Friday, April 10, 2009

Soap Shakes, Jersey Rocks

I have grown to be a big fan of JAX-RS ("Java API for RESTful Web Services" -- but where did "X" come from?), and especially the flagship JAX-RS implementation, Jersey. Although I have only been actual user for past couple of months (and lurker on the mailing lists for less than a year), I am fully sold on it by now. In many ways, it might be the only web services framework you need to known, on J2EE platform.

I think of it as moving from manual to automatic shifting. Very convenient, lettig me forget about clutch and gears, and just focus on the road and traffic ahead. Or perhaps Hanoi Rocks playing on CD.

But what exactly is it that JAX-RS and Jersey provide? Here is small sampling of what I like.

1. Jersey the Plumber

You know the gunk between the server receiving a request, and that request reaching actual business logic layer?
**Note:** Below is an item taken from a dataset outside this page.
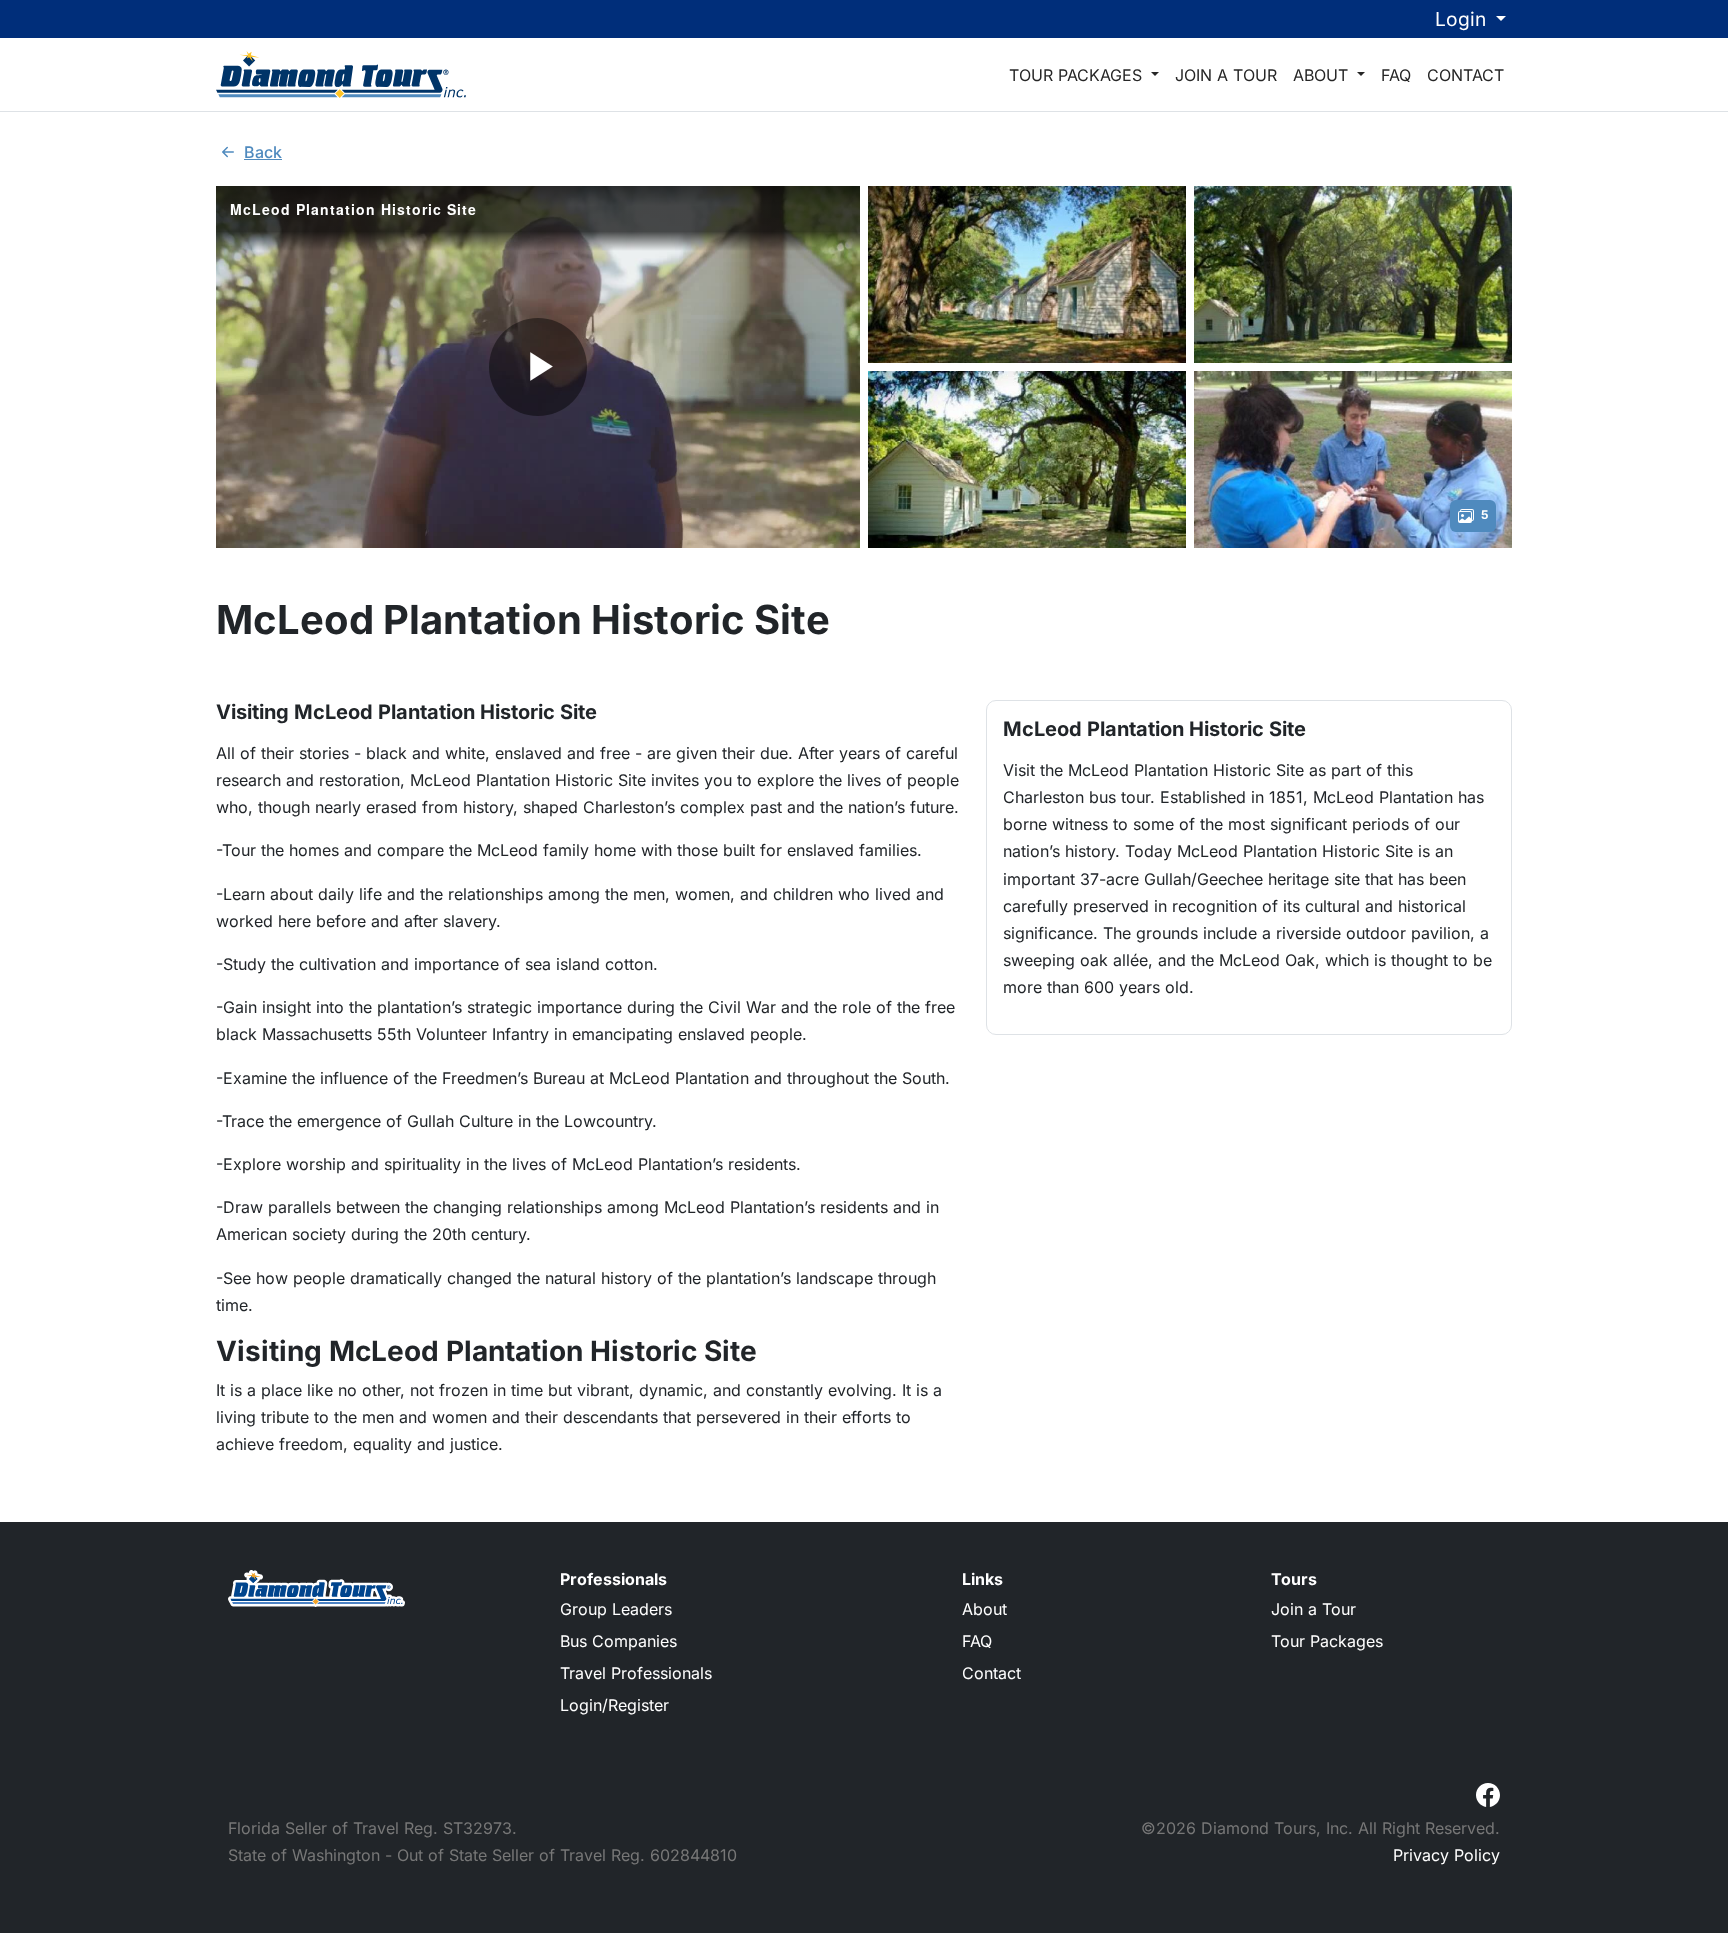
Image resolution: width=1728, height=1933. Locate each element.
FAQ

With Jersey, you only need to be vaguely aware that it exists, give it a hint as to how you want the endpoints to match, and it Does The Plumbing.

You create end points by annotating your method to take in @GET or @POST (etc) requests. And kindly request that things like

  • URL path components (@PathParam
  • Query (@QueryParam) and Form (@FormParam) parameters
  • HTTP headers (@HeaderParam
  • Cookie values (@CookieParam
  • POST payload (any parameter without other annotations
are brought to your method as parameters so annotated. And that's what they will be when method gets called, when request matches the path definition. Pretty nifty. And similarly response is converted back to actual serialized response message, along with headers (for content type) and status code. This means that dealing with the interface (GIGO) takes one method with perhaps 6 lines of code; or maybe 10 if you do proper exception handling to deal with breakage of your business logic.

So long for having to know what kind of stinky stuff clogs the drains: feel free to focus on the actual business logic within service.

In fact, this convenience alone is worth the framework. Seriously. It makes writing services almost fun.

2. Needles and Pins

Almost as important as getting the input parameters in (and reponse out) is to get hold of context objects, to access configuration and shared contextual facilities like connection pools and caches . And this too is provided to you by simple act of annotation: in this case by annotating members of your resource classes (any class with JAX-RS annotations to the class or at least one of its methods is a resource).

Need some Servlet Context with your service? Just declare a member variable is desired type, add @Context annotation, and it'll be there when you need it.

3. Any Way You Want It -- Single Format is SO passe...

Remember that Last Fashionable web service framework? What was it.... something named by a commone household detergent? The one that allowed you to use any data format, as long as it was based on pointy brackets? (if not, good for you).

Well: nowadays SoapSponge Squarepants may act like it was hip Json the Menace: but the only way to do this is to fake Json (aka FrankenJSON). And usually that's as far as "cross-format" tolerance goes. And this despite not having "xml" anywhere within acronym itself.

Not so with JAX-RS: any format can be used. And while XML still is sort of "First among equals" (due to bit of preferential treatment that implementations like Jersey give to JAXB), it is barely noticeable and does not get in the way. In fact my simple built-in-a-day-or-two SQL report service can provide results as XML, JSON, HTML or CSV; and if I need to, in PDF and some more of alphabet soup too.

Addendum: Word of Warning

Is there anything I don't like with JAX-RS or Jersey?

No big regrets yet: but there is one thing I have noticed that can get you to a rat hole: excessive abstraction and indirection. There are many hooks to further create factories, providers and injectors that sometimes application developers are turned into framework developers. It is good to keep simple things simple, and only add indirection when it actually makes sense. There is always time to create frameworks later on, once you learn good ways to build clean and working code.

But having ways to build abstract extensions is not really fault of the framework I guess: and most of the things exposed are made good use of itself.